The decisions leaders make in the next five years will shape competitive advantage for the next thirty. That is not hyperbole. It reflects the accelerating, compounding impact of AI, and the reality that most organisations are still struggling to respond with clear focus.
At our recent EY AI in Insurance event, one theme ran through every conversation: the gap between what insurers say about artificial intelligence and what they are actually doing with it. EY research shows that 78% of insurers plan to have fully integrated agentic AI within two years. Yet only 7% have achieved meaningful scale. The distance between ambition and execution is where advantage is won or lost.
This is not another technology wave
What makes AI different is not the pace of change but the depth of it. We are moving from AI as a tool that assists people to AI as a system that can plan, reason, and execute end to end processes autonomously. The shift from Generative AI to Agentic AI is not incremental. It fundamentally changes how decisions are made across underwriting, claims, servicing, and distribution.
We are also moving from ‘bolt-on’ to ‘built-in’. The most progressive insurers are not adding AI to existing processes. They are redesigning operations around it. Cigna is deploying AI assistants that guide customers through claims and care journeys. Travelers is using AI to reshape cyber underwriting. Munich Re has embedded AI into its risk partnership ecosystem. These are not proofs of concept – they are early signals of a fundamentally different operating model.
A structural divide is opening
For years, commentators have talked about a performance gap between AI leaders and laggards. That framing undersells what is happening. This is no longer a gap – it is a structural divide, and it is widening.
Leaders are concentrating investment on a small number of high-value areas and driving them deep rather than spreading thin. They are learning faster, scaling what works, and compounding the advantage with each iteration. For those watching from the sidelines, that compound effect is the danger. The organisations pulling ahead now may not be caught.
AI will expand the industry, not shrink it
There is a persistent and misguided assumption that AI is primarily an efficiency story: fewer people processing more claims, lower operating costs, and a smaller industry overall. The economics do not support this view.

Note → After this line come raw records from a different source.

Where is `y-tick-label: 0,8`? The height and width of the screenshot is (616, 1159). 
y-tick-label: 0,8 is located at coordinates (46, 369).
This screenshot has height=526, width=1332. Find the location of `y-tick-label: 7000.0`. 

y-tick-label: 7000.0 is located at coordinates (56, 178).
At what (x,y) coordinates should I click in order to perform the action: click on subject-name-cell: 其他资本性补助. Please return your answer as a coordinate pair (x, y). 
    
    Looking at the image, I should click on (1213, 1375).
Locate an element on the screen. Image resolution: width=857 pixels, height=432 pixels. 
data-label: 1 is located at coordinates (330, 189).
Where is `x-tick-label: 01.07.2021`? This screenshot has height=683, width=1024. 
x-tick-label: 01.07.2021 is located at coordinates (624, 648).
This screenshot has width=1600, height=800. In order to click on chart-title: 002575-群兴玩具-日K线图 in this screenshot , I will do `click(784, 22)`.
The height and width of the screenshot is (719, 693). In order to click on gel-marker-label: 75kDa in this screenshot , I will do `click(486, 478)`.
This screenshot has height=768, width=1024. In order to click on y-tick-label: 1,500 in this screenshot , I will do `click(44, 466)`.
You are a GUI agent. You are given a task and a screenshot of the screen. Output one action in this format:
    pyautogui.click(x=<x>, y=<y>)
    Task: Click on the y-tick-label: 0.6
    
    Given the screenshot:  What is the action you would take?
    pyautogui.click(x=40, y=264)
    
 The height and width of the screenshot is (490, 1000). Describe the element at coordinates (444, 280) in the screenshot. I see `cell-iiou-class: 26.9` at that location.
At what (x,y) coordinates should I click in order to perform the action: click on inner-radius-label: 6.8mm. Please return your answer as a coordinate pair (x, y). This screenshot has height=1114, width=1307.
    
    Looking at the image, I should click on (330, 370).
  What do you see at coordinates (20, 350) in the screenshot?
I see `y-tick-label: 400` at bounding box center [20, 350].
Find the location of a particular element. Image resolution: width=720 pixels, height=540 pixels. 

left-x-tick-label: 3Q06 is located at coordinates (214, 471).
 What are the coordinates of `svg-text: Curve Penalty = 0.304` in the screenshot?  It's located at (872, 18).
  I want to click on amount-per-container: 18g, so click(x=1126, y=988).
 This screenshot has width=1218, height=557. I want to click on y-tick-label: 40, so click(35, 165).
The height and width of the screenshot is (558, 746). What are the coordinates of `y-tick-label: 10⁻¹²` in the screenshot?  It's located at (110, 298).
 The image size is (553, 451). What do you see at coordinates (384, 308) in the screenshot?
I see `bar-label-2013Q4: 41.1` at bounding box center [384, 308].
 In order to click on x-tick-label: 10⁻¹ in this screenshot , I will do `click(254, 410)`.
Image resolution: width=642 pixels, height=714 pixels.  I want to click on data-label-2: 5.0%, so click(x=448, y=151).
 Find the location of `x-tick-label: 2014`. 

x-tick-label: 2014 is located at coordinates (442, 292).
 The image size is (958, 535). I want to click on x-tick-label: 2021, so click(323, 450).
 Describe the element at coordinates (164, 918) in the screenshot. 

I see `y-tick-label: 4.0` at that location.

Economists describe a well-established pattern known as the Jevons effect: when the cost of something falls, demand increases rather than decreases. We are already seeing the potential for this in insurance. More risks are being priced, more scenarios modelled, more policies written. AI is expanding the volume and scope of work, not reducing it. Which is precisely why organisations that treat this as a cost-reduction exercise alone are missing the larger opportunity in customer growth, personalisation, and distribution expansion.
The question of empathy
Insurance is, at its core, a human business. People turn to insurers at some of their most vulnerable moments. The commercial logic of AI adoption means very little if the human experience of a claim or a service interaction becomes colder, more transactional, or harder to navigate.
This is the dimension that does not feature prominently enough in most AI strategies Automation can improve speed and accuracy and remove friction from routine processes. But speed without sensitivity is not a better customer experience, and it is not yet proven to drive better outcomes.
The most effective deployments use AI to free people to do what technology cannot: exercise judgment, read context, and respond with genuine care. In this model, AI handles the transactional and repetitive, while people remain the carriers of empathy. The goal is not AI that replaces human connection but instead to create more space for it.
That matters commercially too. EY data shows that 55% of customers worry that insurers will fail to comply with their own AI policies. Trust, once lost, is difficult to rebuild. The insurers who will win long-term are those who deploy AI in ways that earn confidence rather than erode it.
Where the real transformation is happening
The areas delivering measurable results today are claims, where AI is proving its value in automation, triage, and fraud detection, and underwriting, where improved risk selection is affecting both efficiency and loss ratios. But one of the most significant shifts we will likely see is in the front office.
AI is moving from back-office cost reduction to customer-facing growth. Personalisation, relevance, and experience are becoming the competitive terrain. That is where the economics of insurance change most profoundly.
What is holding firms back
Despite clear evidence of what is possible, 46% of AI initiatives stall between proof of concept and deployment. The causes are consistent: lack of focus, with investment spread too thin; data and legacy constraints, with 72% of insurers still dealing with siloed and poor-quality data; and organisational misalignment, with only 23% structured around AI-driven operating models.
The constraint is no longer the technology. It is the enterprise itself: the data infrastructure, the operating model, and the leadership choices about where to start and how deep to go.
What real transformation looks like
Real transformation is not a portfolio of AI pilots. It is not pilots installed across every function. It is end-to-end workflows redesigned around AI, decisions made faster and more accurately, new business models emerging, and a workforce that has genuinely changed in structure and capability.
The technology is proven. The leaders are emerging. The value is demonstrable. What remains is a leadership question: who is willing to reshape their business fundamentally enough to capture it, and who will do so while preserving the human qualities that make insurance worth having?